■ **Page**
If in some ways, Haley simplifies history, in other ways, his dramatic autobiographic odyssey of personal lineage is congruent with the findings of current historians of the antebellum South. (p. 14)

With insight and grace, Haley is able to articulate contradictions and ambivalences that less self-aware writers would make a matter of either-or. With empathic historical relativism, he successfully (for me) tries to imagine himself and his audience back in the eras he depicts…. There is no denying the human holocaust of American slavery. Yet even in the constraints of such degradation, there was some mutuality, some warmth, some caring, some commitment, some sense of reciprocal obligation. All was not feigned. Haley conveys much of this, even as he exaggerates the virtues and frailties and failings of his characters.

■ **Exercise set**
a: According to the passage on Haley, what is there no denying?
b: Reproduce the part of the passage on Haley that opens with the words containing "With insight and" and closes with "of his characters.".
c: Decide whether each statement agrees with the passage on Haley, answering yes or no and quoting the words that decide it. (i) Haley's autobiographic odyssey agrees in some ways with what current historians of the antebellum South have found. (ii) The passage holds that all the warmth under slavery was feigned. (iii) The passage says Haley never exaggerates his characters.
The items are not needed for anything here.

■ **Supplied entries**
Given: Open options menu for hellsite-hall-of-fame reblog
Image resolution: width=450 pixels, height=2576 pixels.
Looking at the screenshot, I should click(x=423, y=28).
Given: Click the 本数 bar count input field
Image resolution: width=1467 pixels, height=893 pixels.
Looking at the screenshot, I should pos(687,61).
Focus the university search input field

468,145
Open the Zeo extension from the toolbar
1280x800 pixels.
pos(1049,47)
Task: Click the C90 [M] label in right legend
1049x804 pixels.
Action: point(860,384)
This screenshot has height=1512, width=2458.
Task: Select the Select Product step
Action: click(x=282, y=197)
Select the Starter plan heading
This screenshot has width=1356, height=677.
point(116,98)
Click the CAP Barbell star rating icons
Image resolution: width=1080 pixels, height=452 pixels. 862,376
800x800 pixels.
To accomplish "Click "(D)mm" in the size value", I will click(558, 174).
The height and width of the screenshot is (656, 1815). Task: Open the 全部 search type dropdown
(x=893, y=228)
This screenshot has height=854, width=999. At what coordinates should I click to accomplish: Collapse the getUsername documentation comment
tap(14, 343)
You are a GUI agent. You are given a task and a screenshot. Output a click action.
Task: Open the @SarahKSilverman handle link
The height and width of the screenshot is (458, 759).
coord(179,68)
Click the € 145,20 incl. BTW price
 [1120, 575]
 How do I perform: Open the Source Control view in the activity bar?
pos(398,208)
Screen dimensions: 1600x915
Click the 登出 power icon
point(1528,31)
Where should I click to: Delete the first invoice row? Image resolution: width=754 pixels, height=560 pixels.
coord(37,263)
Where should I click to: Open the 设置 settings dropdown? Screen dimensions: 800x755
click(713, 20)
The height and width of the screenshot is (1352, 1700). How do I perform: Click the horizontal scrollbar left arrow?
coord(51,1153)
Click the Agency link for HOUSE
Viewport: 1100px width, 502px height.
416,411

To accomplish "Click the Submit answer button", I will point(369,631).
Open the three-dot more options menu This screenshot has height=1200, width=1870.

■ **Responses in order**
a: The human holocaust of American slavery.

b:
With insight and grace, Haley is able to articulate contradictions and ambivalences that less self-aware writers would make a matter of either-or. With empathic historical relativism, he successfully (for me) tries to imagine himself and his audience back in the eras he depicts…. There is no denying the human holocaust of American slavery. Yet even in the constraints of such degradation, there was some mutuality, some warmth, some caring, some commitment, some sense of reciprocal obligation. All was not feigned. Haley conveys much of this, even as he exaggerates the virtues and frailties and failings of his characters.

c:
(i) Yes: "congruent with the findings of current historians of the antebellum South"
(ii) No: "All was not feigned."
(iii) No: "even as he exaggerates the virtues and frailties and failings of his characters"